> **Task instructions**: Copy the lines from the start of the records below through the line containing "Task: Open the", both included, and leave out the pictures.

> **Dataset**:
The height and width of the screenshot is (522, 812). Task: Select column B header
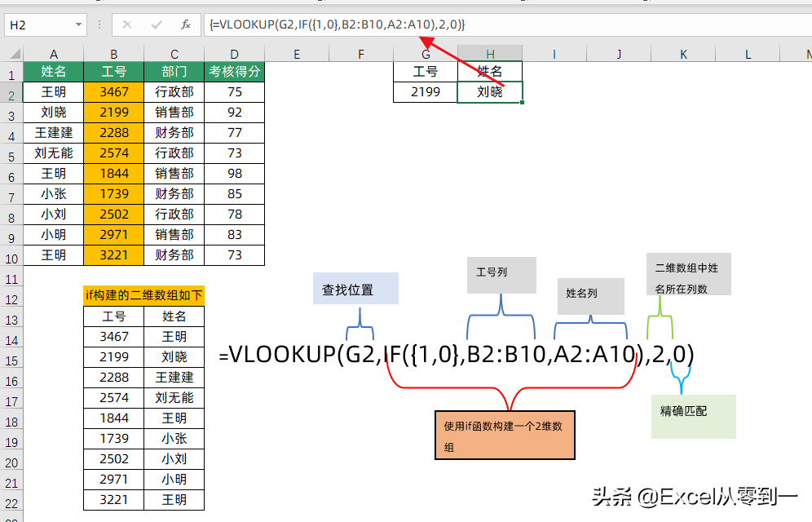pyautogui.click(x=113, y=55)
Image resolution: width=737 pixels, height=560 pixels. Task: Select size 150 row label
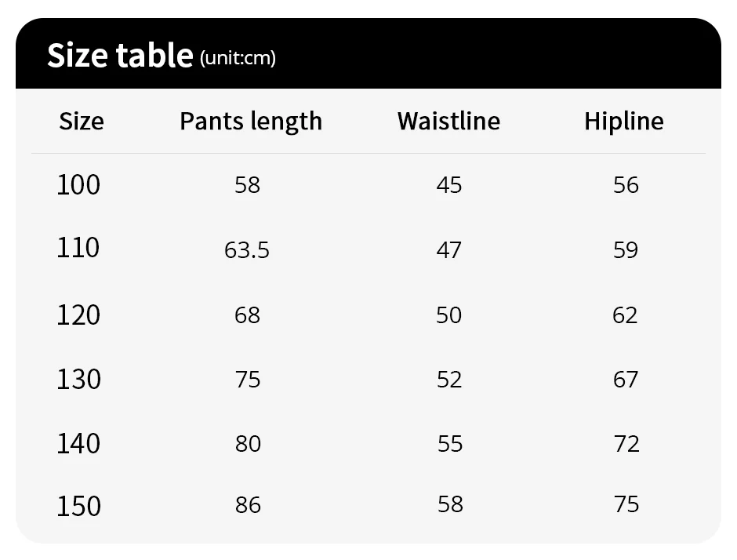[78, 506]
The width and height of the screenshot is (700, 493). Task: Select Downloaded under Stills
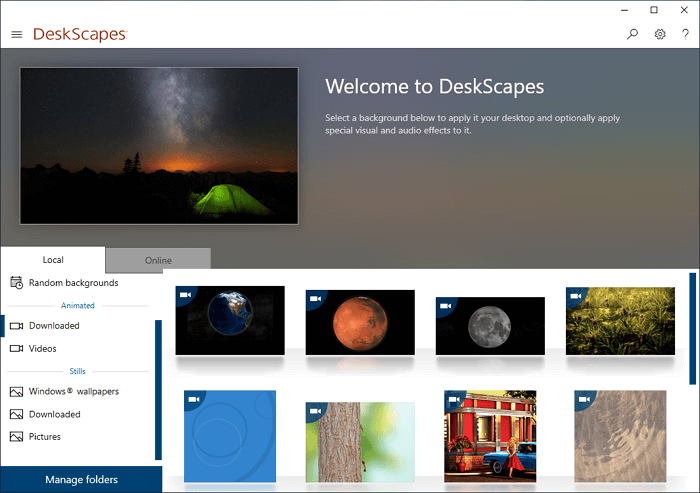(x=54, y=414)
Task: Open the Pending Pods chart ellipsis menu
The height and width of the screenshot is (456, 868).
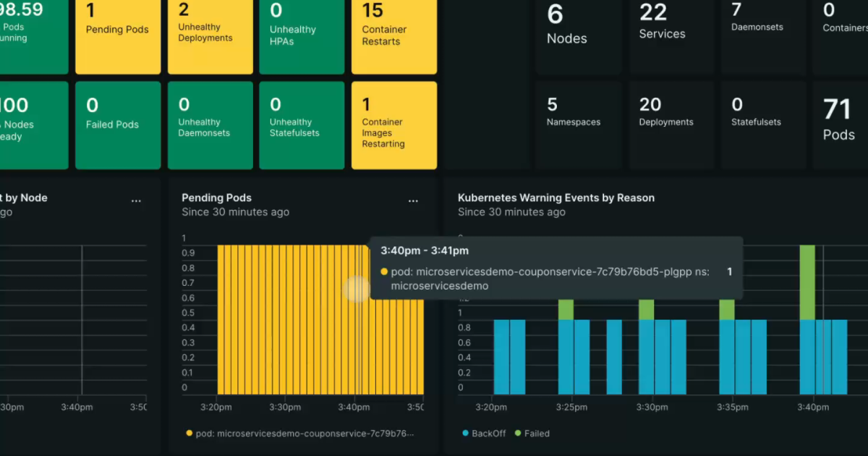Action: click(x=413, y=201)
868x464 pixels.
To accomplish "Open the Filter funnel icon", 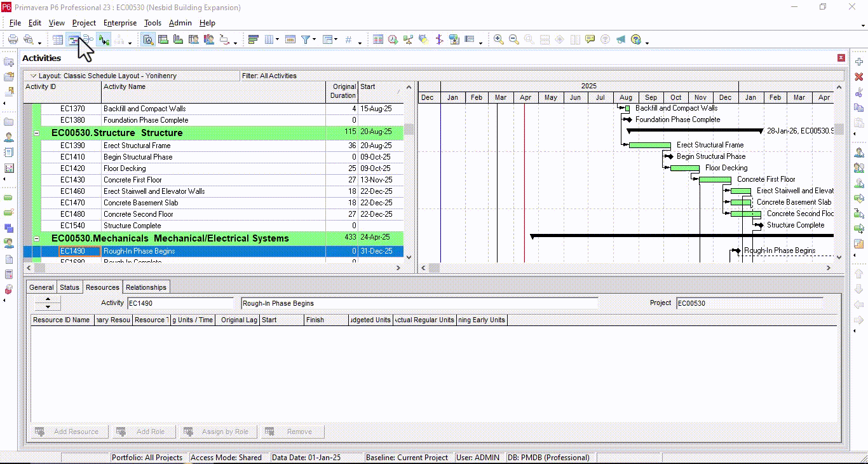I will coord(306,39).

> **Problem solution**:
The height and width of the screenshot is (522, 812). Task: Select column B header
pyautogui.click(x=113, y=55)
Image resolution: width=737 pixels, height=560 pixels. Task: Select size 150 row label
[78, 506]
The width and height of the screenshot is (700, 493). Task: Select Downloaded under Stills
(x=54, y=414)
Task: Open the Pending Pods chart ellipsis menu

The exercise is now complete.